A união dos países europeus, sonho defraudado por políticas premeditadas e sem nexo, subalternizadas ao poder de uma Alemanha de má memória, onde os sentimentos de vingança de uma capitulação militar, alimentam políticas de ambição desmedida, própria de sistemas neoliberais e fascistas, ditam as regras do mercado, sem respeito pela soberania dos países, numa europa adormecida e em total dependência económica e financeira, ligados a uma moeda altamente cotada, desequilibrando por isso a balança entre as matérias importadas e as exportadas, visto a Alemanha, ser o maior fornecedor de toda a Europa, resultado do desmantelamento das estruturas produtivas e de transformação desses países, aquando da sua adesão ao tratado europeu, tornando-as dependentes crónicas, de produtos e matéria-prima.

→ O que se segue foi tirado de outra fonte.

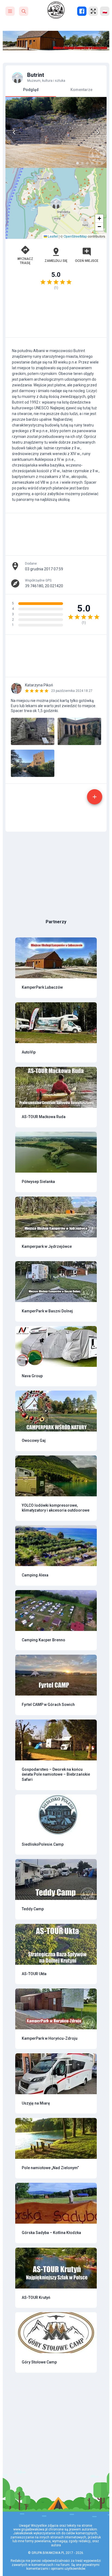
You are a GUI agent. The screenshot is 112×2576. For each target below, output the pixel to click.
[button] (56, 203)
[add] (94, 796)
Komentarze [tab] (81, 89)
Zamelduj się (56, 261)
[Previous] (14, 132)
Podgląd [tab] (31, 89)
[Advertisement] (56, 316)
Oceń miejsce (86, 261)
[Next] (98, 132)
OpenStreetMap (75, 236)
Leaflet (52, 236)
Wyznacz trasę (25, 261)
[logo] (56, 10)
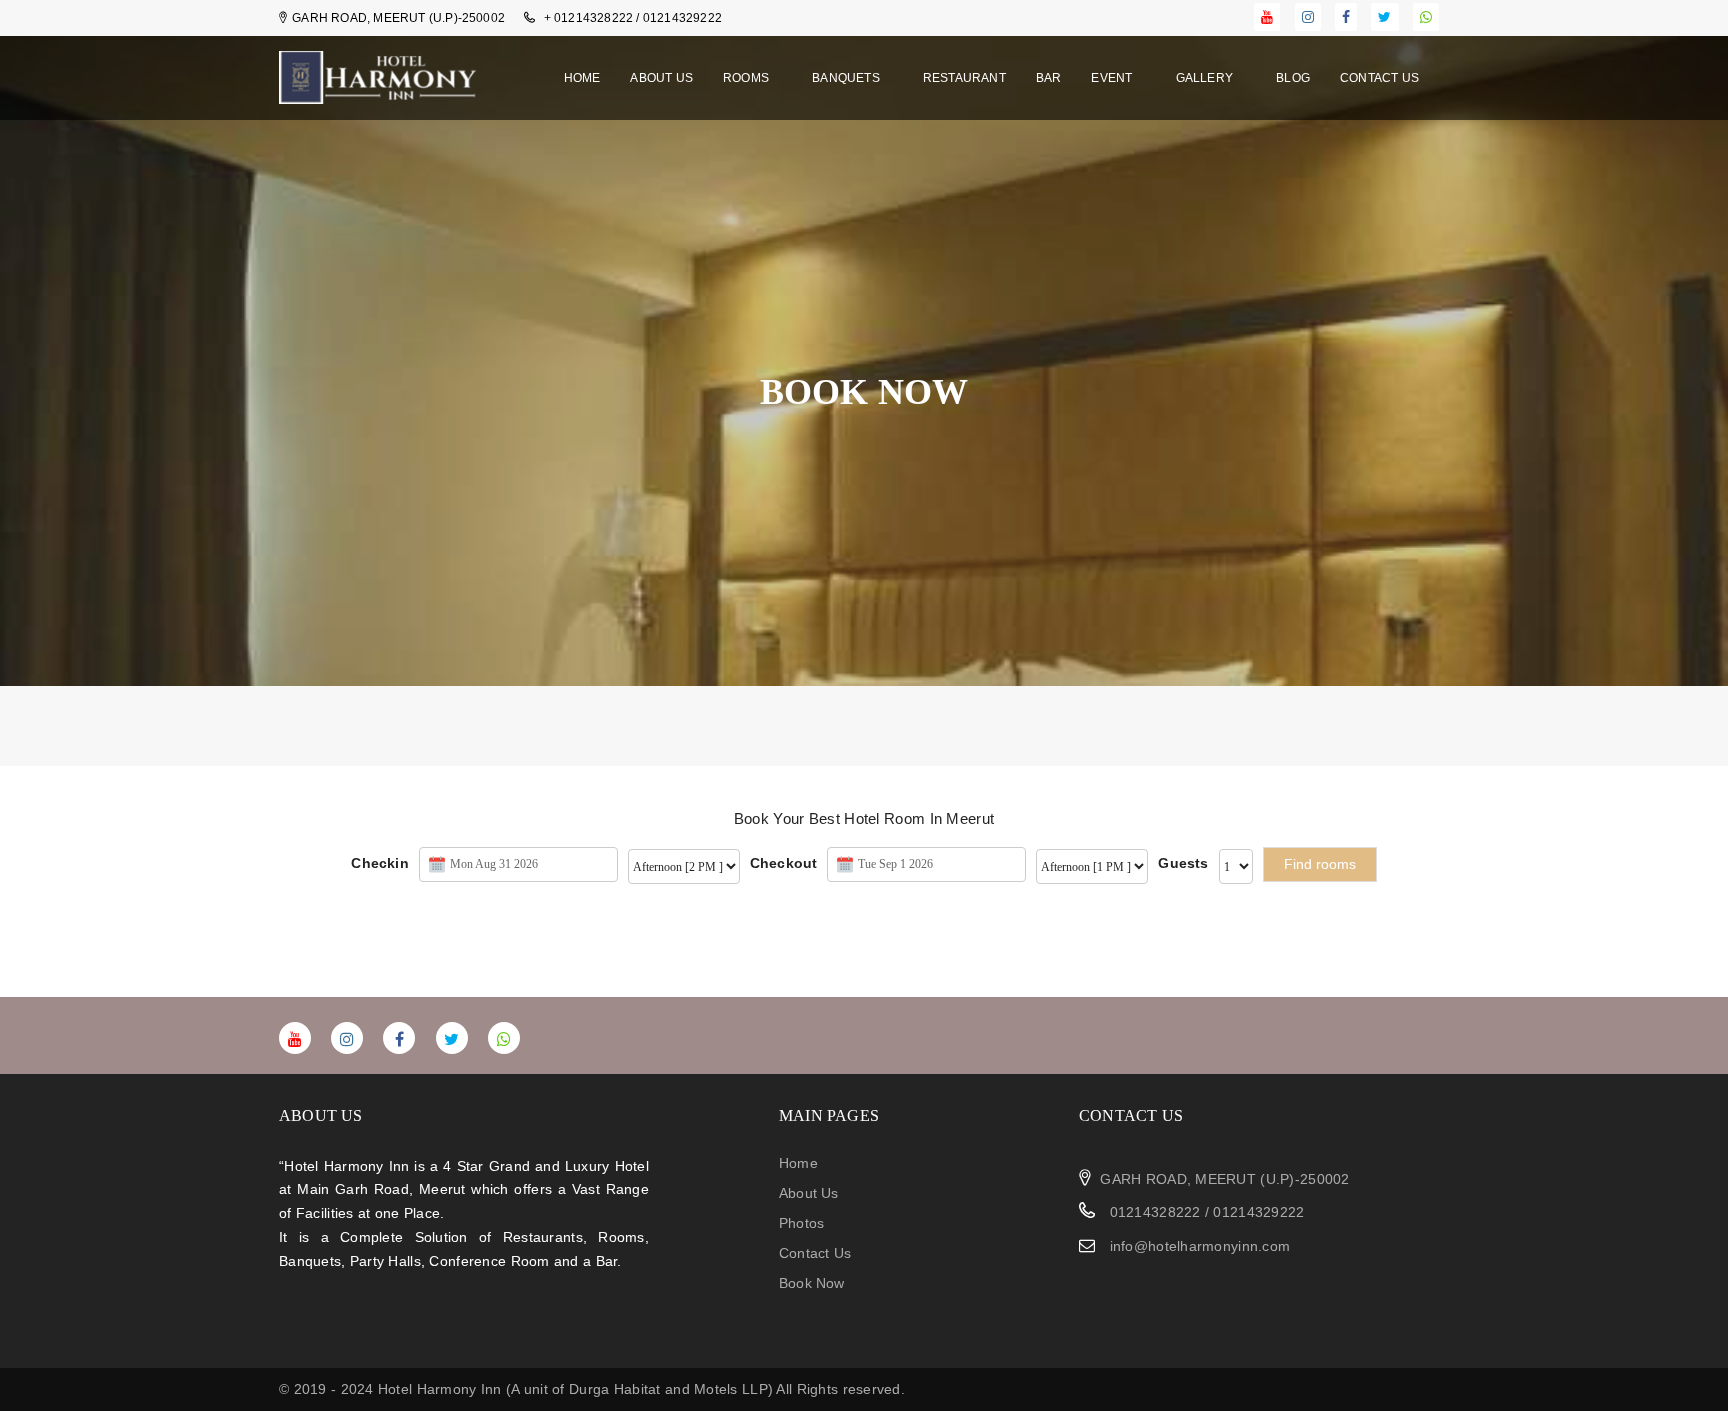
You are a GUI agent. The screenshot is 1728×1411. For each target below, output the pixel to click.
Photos (801, 1223)
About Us (661, 78)
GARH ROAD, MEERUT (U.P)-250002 (1224, 1179)
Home (582, 78)
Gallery (1206, 78)
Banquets (847, 78)
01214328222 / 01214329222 (1204, 1212)
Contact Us (1379, 78)
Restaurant (964, 78)
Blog (1293, 78)
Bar (1049, 78)
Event (1113, 78)
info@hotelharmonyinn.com (1200, 1246)
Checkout (784, 863)
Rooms (747, 78)
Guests (1183, 863)
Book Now (812, 1283)
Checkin (379, 863)
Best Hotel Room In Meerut (902, 818)
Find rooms (1320, 864)
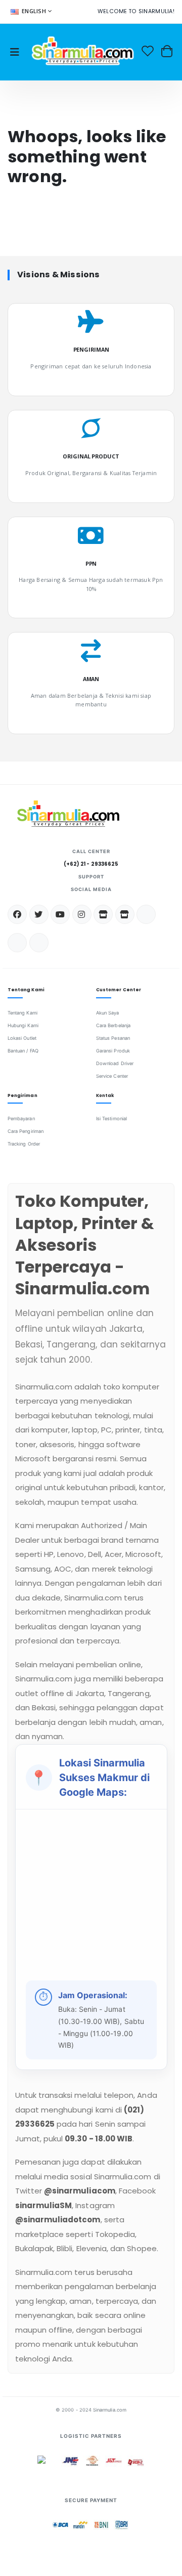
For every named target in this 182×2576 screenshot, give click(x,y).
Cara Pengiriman (25, 1131)
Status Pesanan (113, 1038)
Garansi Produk (113, 1050)
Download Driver (114, 1063)
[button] (167, 51)
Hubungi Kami (23, 1025)
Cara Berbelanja (113, 1025)
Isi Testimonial (111, 1118)
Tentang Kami (22, 1013)
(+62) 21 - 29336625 (91, 864)
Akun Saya (107, 1013)
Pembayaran (21, 1118)
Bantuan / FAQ (23, 1050)
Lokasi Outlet (22, 1038)
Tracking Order (24, 1144)
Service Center (112, 1076)
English (34, 11)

Os governos democraticamente eleitos em cada país deixaram de ser os decisores da vontade popular, e passaram a ser mandatários e executores de regras e imposições do Parlamento e Banco Central Europeu, dominado pela Alemanha, que se assume como o protetorado esclavagista dos restantes países, quase todos do Sul e antigos aliados na luta contra o domínio da Alemanha sobre a Europa, numa competição desenfreada com outras potências fora do eixo europeu, Estados Unidos, Rússia, China e Japão, que tendo dívidas públicas colossais, mostram o fracasso e a ineficácia do sistema selvagem capitalista, onde os ricos são cada vez mais ricos e os pobres cada vez mais na miséria.
Não basta apregoarmos que estamos numa democracia, que escolhemos livremente os nossos representantes, se o resultado do desempenho desses representantes, não for coincidente com a defesa dos interesses, valores e condição de vida de quem neles delegou confiança e do país.
 Há que por termo a esta situação, impedindo que esta economia baseada num mercado controlado e condicionado pela Alemanha, alicerce ainda mais e implemente as suas raízes, porque estaremos a hipotecar a nossa independência, o desenvolvimento do país e, que terá como resultado, uma trágica realidade com exércitos de excluídos entre as camadas da população menos estruturada e socialmente debilitada, tão comum nos sistemas de exclusão social que caracteriza o capitalismo nas economias periféricas.
Ninguém acredite que estas medidas impostas a Portugal, vão criar o milagre português, como já ouvimos da boca de alguns ministros, pois toda a estratégia envolvida nos programas de apoio, são gizados e parametrizados com o objectivo de criar uma sociedade empobrecida, classista e de exclusão, criando-se um sistema de apartheid social, regredindo aos tempos que antecederam a industrialização, criando-se uma engrenagem de pobreza, sem emprego, e consequentemente abundância de mão-de-obra barata, com a consequente liberalização do mercado de trabalho, sem respeito pelos direitos e regalias dos trabalhadores.
É preciso hoje, mais do que nunca, fazer-se uma depuração dos conceitos de democracia, não permitindo a ascensão de determinadas terminologias que caem no domínio público, como a exclusão social ou os socialmente excluídos, o que por vezes provoca o desalento e capacidade dos cidadãos lutarem para serem elementos indispensáveis no processo produtivo, económico e subsequentemente, a chave no desenvolvimento do país.
Esperemos não vir a ser uma das pedras do dominó, que agora começa a cair, pedra-após-pedra, como refere Krugman, com as consequências que todos tememos. Por essa razão, mais que não fosse, é urgente que os cidadãos tomem consciência de que, continuando a escolher políticos sem palavra, estamos a ser coniventes com as posições e decisões por eles tomadas, que no caso presente, tudo indica, conduzirão o país a uma situação de rotura económica e social, cujo retorno poderá acarretar para todos nós o “Cabo das Tormentas”, as amarras a uma possível ditadura.